Community Companions:  Pegasus News and Dallas-Fort Worth

Editor’s note:  Mike Orren is the founder and president of Pegasus News, a Dallas- Fort Worth online news site that began in 2005.  TCN Editor Robert Pyle spoke to Orren by phone about Pegasus and how it serves its multiple communities.  Some answers have been edited for space.

TCN - How is your publication serving the Dallas-Fort Worth communities?  Is the Pegasus online project more than just a metro news vehicle?

Orren:  Yes, this is a metro news vehicle, but we serve in a number of different ways. 

One way is we break our site into geographic neighborhoods, allowing our readers instant access to important information about their immediate communities.  We offer our online audience a broader context of local news information. 

We have found that there are a finite number of people who are going to go out of their way to read a suburban or neighborhood newspaper, but if you put that kind of information in front of people in an intuitive online fashion, such as restaurant news, local concerts, sports and news, you get a lot of engagement and potential for a larger audience.

Another way we serve the community is to offer regular folks who are not trained journalists and just interested in their community a chance to report the news.  They offer coverage of news and information that wouldn’t otherwise be reported to a larger audience.  A great example of this concerns a suburb south of Dallas where we had a particular reader tell us there was some funny business going on in their school district.  I explained that I did not have the resources or staff to devote to that story, but proposed that this concerned citizen report and write the story and we would put it online.  As time went on this became a big story and we got a lot of readership in that part of the community.  Eventually it was picked up by the local television news operations, as well as in the regional newspapers.  The end result was the superintendent was forced out of office and has pending charges.  It was a story that did not have a voice in the beginning because the community did not have a newspaper. 
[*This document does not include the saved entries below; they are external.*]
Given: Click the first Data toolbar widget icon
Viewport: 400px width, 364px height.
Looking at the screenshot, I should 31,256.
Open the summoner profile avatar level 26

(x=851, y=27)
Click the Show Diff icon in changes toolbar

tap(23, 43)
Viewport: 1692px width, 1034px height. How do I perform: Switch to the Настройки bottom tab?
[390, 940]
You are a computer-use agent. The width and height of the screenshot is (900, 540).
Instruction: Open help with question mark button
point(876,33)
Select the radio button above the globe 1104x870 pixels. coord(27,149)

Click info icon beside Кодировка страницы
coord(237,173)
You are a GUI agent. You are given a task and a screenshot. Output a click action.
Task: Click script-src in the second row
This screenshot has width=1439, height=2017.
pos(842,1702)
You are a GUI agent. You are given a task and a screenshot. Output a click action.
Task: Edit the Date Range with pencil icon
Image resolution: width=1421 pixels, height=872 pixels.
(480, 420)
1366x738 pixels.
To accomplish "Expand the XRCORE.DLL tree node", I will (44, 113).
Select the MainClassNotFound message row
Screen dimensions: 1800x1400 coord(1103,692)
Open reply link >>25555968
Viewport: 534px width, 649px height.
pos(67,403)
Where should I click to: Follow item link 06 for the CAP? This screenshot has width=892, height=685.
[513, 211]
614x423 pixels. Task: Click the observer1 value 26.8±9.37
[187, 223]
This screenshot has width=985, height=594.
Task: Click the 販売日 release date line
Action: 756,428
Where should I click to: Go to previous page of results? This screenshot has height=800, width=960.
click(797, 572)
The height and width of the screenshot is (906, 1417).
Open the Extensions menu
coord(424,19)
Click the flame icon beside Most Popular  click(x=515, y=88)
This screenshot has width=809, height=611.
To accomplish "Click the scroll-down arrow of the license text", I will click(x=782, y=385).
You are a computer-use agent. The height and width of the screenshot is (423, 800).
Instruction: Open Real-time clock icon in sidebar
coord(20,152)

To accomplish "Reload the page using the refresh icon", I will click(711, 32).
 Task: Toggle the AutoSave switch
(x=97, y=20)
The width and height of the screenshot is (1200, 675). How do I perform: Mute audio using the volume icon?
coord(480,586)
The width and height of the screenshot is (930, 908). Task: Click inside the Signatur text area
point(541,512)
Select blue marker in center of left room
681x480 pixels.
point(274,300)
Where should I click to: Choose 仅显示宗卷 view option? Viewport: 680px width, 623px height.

TCN:  So you are looking for information from citizen journalists?

Orren:  That is the icing on the cake.  We look for that, and we do want it.  But I think it is a huge mistake on the local level to depend on that solely as your primary source of content because there just isn’t enough of it. 

People, by and large, do not want to be citizen journalists.  They want to tell a story they are passionate about when it suits them and that does not necessarily lend itself towards a schedule where you have new content every day.  But I feel you have to stop and have some sort of effort to keep a newspaper fresh, and whenever we get to the truth through journalism, we are thrilled.  But I think you would not find anyone on the local level relying entirely on citizen journalists for content. 

TCN:  Is there a danger in relying on citizen journalists, that they may be harboring their own agenda?  

Orren:  So do professional journalists.   I am a professional journalist, but I am not a believer in the priesthood of journalism.  The thing we believe is that no matter whether it is a professional journalist or citizen journalists reporting on our site we insist all ... wear their personal opinions and biases on their sleeve.  We think that is much more honest than saying we are objective and then picking and choosing the facts we are going to use in a way that might slant a story.  My view is I would rather have the son of the mayor of a suburb covering that suburb’s city council than having no one covering the city council meetings.  It is a matter of tradeoff.  Do you want the story to be ignored by the big city newspapers because they cannot afford the staff to cover such meetings, or do you want it covered by someone who may have an agenda, but lets all readers know what that agenda might be?  I would take the latter.  We employ an editor who works with such citizen journalists and other content partners.  We check all information that we place in our newspaper, so you see it is not a free-for-all in posting stories.  We are transparent in letting our readers know who our writers are, and with open user comments attached to each story there is a great check-and-balance system for people to become involved in any given story, telling all what they perceive the reality is concerning the story at hand. 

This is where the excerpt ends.